(Objective)
Rewrite every line of the entries below as a numbered list, skipping blank lines and leaving the pictures out of your answer.

(Data for this task)
::::
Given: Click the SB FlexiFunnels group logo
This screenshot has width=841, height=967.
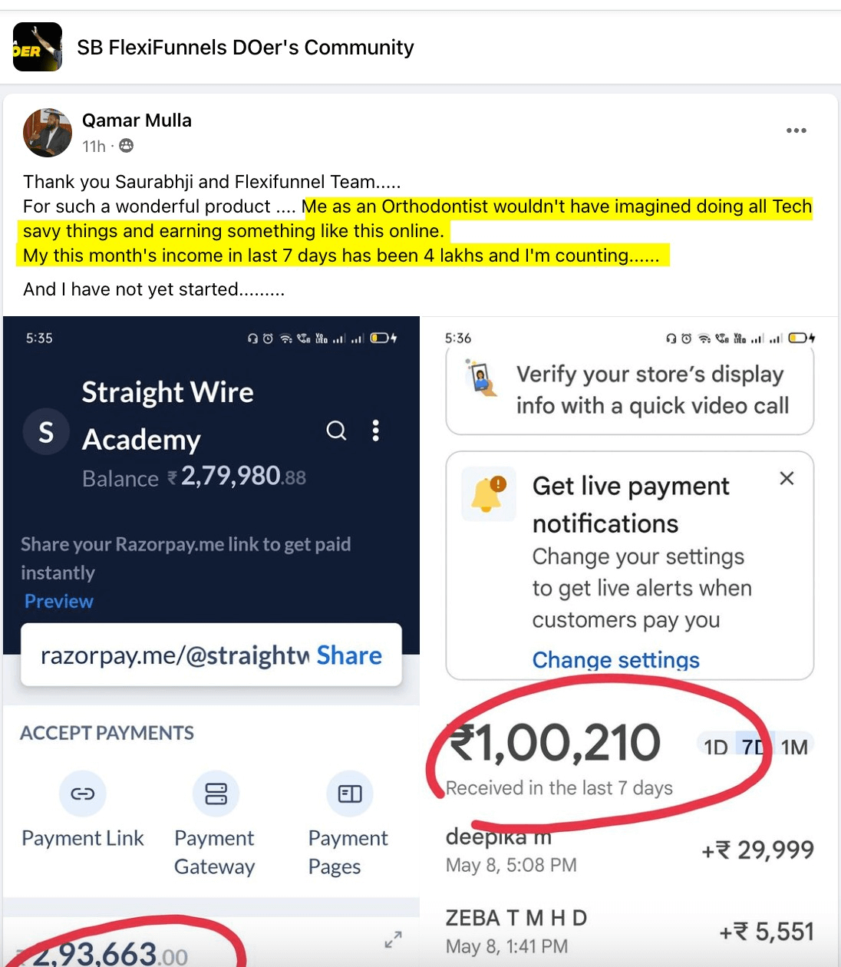Looking at the screenshot, I should click(37, 47).
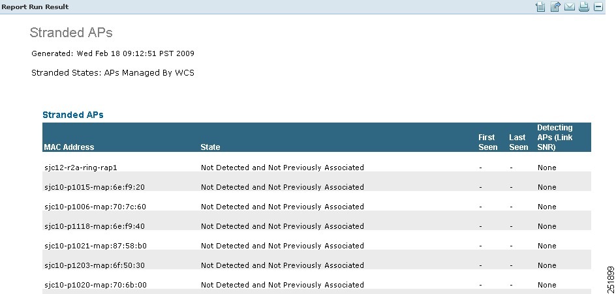The image size is (616, 294).
Task: Click the export report icon
Action: point(555,7)
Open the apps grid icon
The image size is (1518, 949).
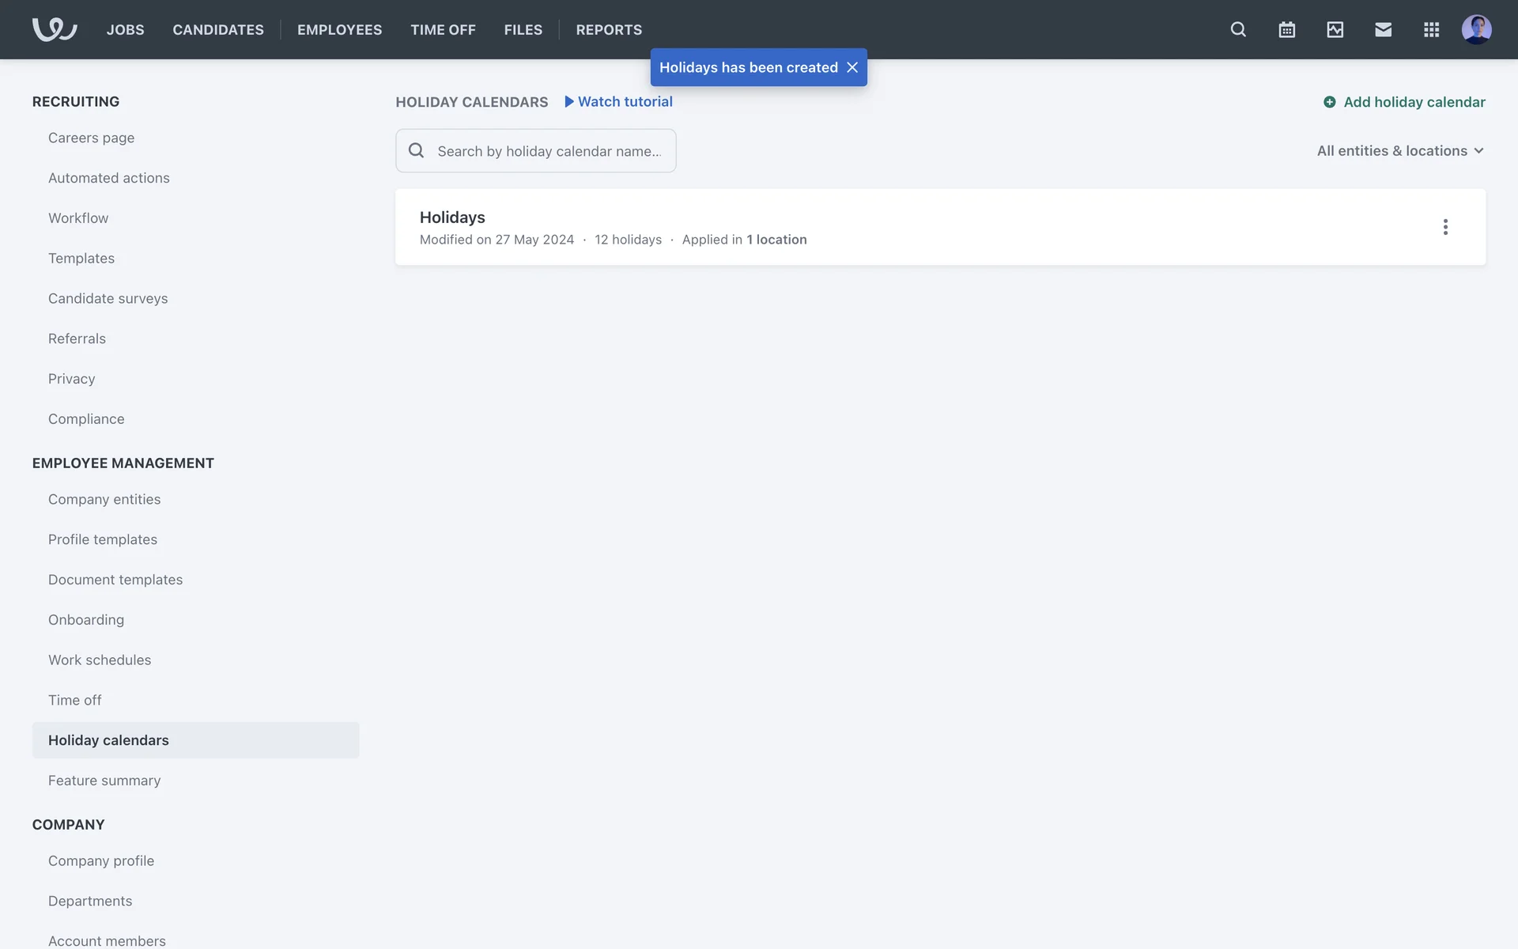pyautogui.click(x=1431, y=29)
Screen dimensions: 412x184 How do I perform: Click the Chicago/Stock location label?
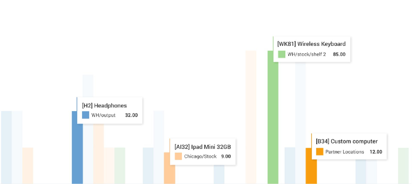pyautogui.click(x=200, y=156)
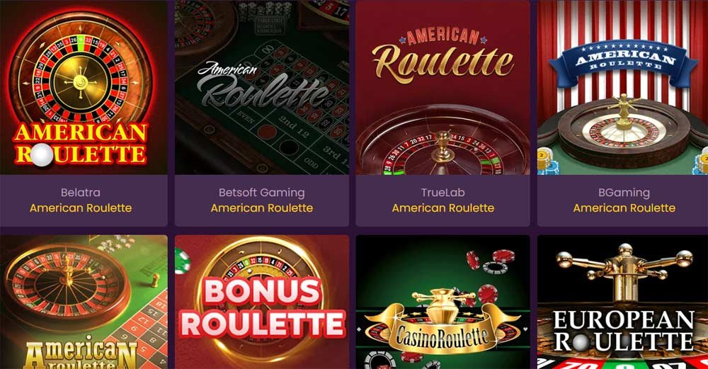
Task: Click the blue American Roulette ribbon banner
Action: pos(624,62)
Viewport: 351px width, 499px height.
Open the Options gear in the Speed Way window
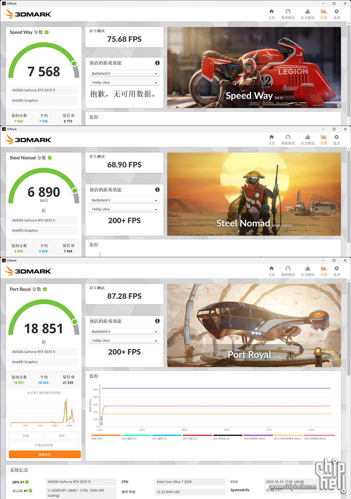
::::
(Answer to the problem)
1. Given: Click the SB FlexiFunnels group logo
2. This screenshot has width=841, height=967.
3. Looking at the screenshot, I should click(37, 47).
4. The image size is (616, 294).
5. Task: Click the export report icon
6. Action: point(555,7)
7. Open the apps grid icon
8. The image size is (1518, 949).
9. pyautogui.click(x=1431, y=29)
10. Screen dimensions: 412x184 How do I perform: Click the Chicago/Stock location label?
11. pyautogui.click(x=200, y=156)
12. Task: Click the blue American Roulette ribbon banner
13. Action: pos(624,62)
14. Viewport: 351px width, 499px height.
15. Open the Options gear in the Speed Way window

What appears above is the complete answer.